Written by CorpsAfrica/Kenya Volunteer Ms. Maureen Shayne Khasandi
Managing expectations is a full-time job, especially when it comes to managing a community. As a Volunteer with CorpsAfrica, I have learned this lesson the hard way. I have to remind my community members over and over again that I cannot solve all their problems with a wave of my magic wand. I am here to help everyone in Ngelelya’s location, not just one person or group.
It can be challenging to manage expectations, but it’s even harder when you have to manage your expectations. When I first arrived, I was caught off-guard by the fact that I would be staying in a place with no electricity or phone reception. I had to adjust to using data bundles and find ways to communicate with my loved ones back home.
But the biggest surprise came when I found scorpions in my room. I had never encountered them before, and I certainly didn’t expect to find them in my bedroom. My host parents’ reaction was even more surprising. Instead of panicking, they laughed it off and told me how normal scorpions were in their culture. My host mom even shared a story about how she had been stung by one and it took her four days to recover.
I won’t lie; the whole scorpion situation was terrifying. I found one on the wall just inches from my bed, and another one was crawling near my headboard. I couldn’t help but wonder what would have happened if they had crawled into my bed while I was asleep. This experience almost made me want to change the title of this piece to “Get me the hell out of here before the scorpions kill me.”

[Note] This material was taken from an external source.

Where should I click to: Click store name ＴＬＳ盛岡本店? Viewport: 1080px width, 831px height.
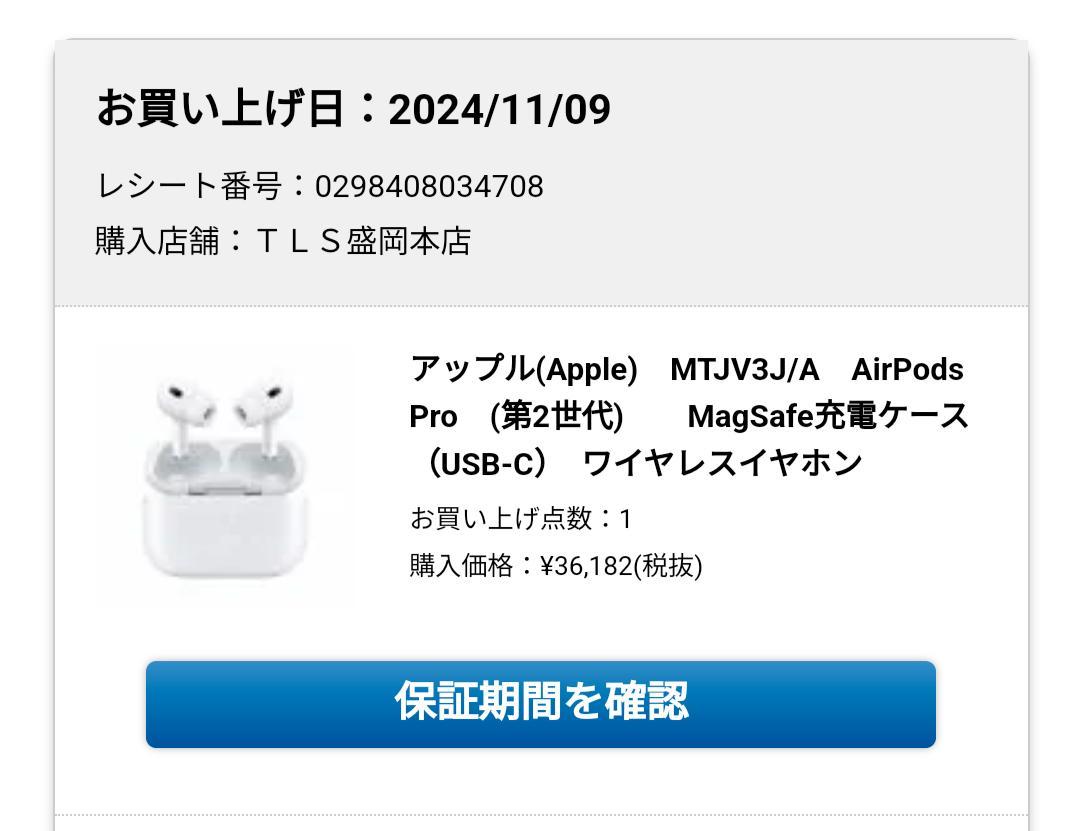pos(363,241)
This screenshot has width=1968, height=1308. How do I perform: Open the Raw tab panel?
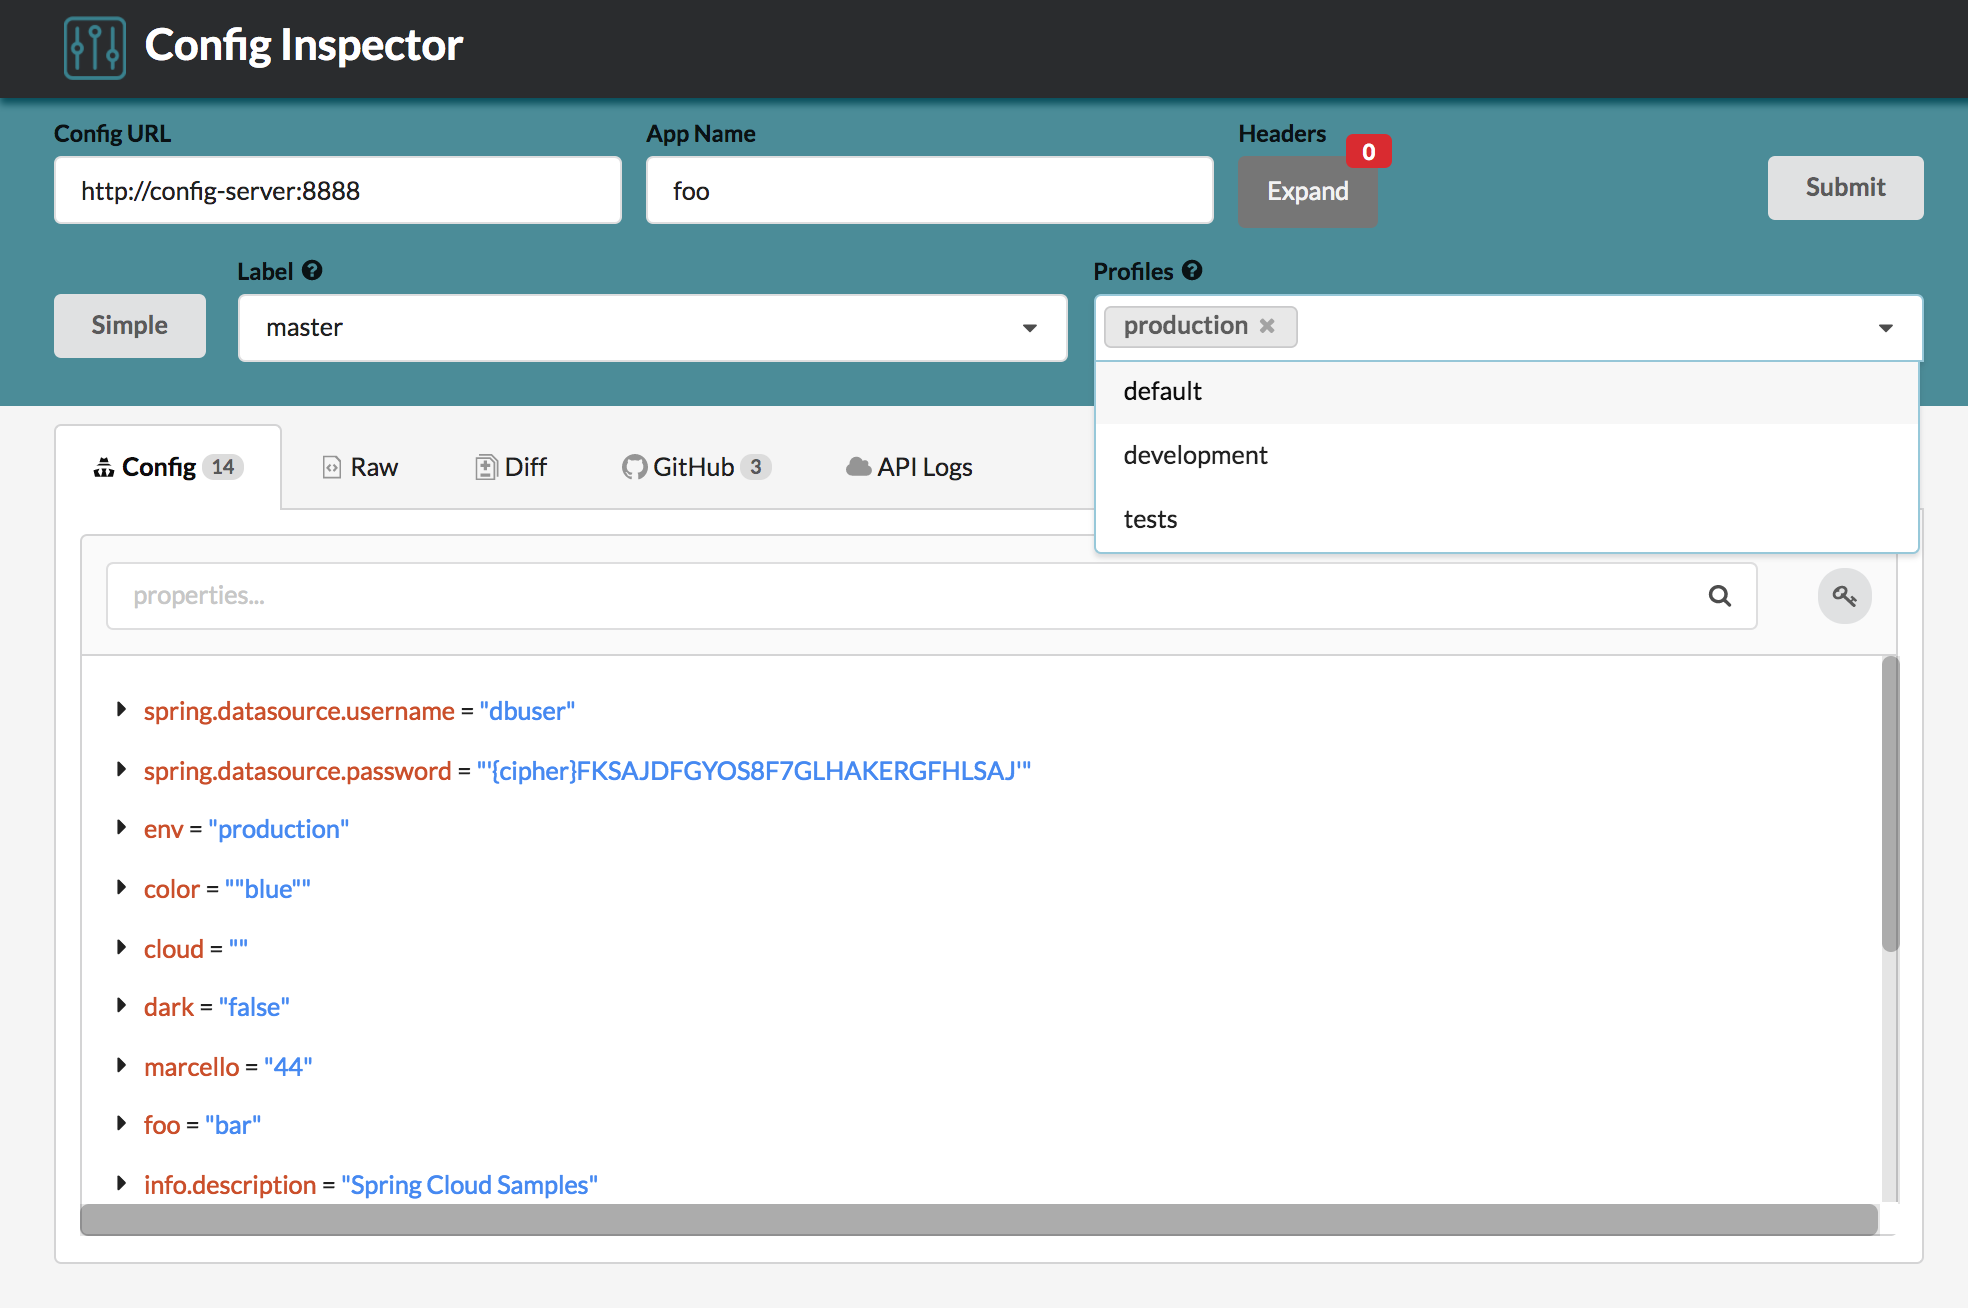[362, 466]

Despite the challenges, I have learned to manage my expectations and those of my community. I have come to realize that we all have skills that we can teach and learn from each other. And while I may not be able to solve all their problems, I can offer support and guidance.
Managing expectations is a never-ending process, but it’s one that I am willing to take on. As for the scorpions, I may never embrace them as a part of their culture, but I will certainly learn to coexist with them. After all, they may be normal for my host family, but they are not going to be normal for me.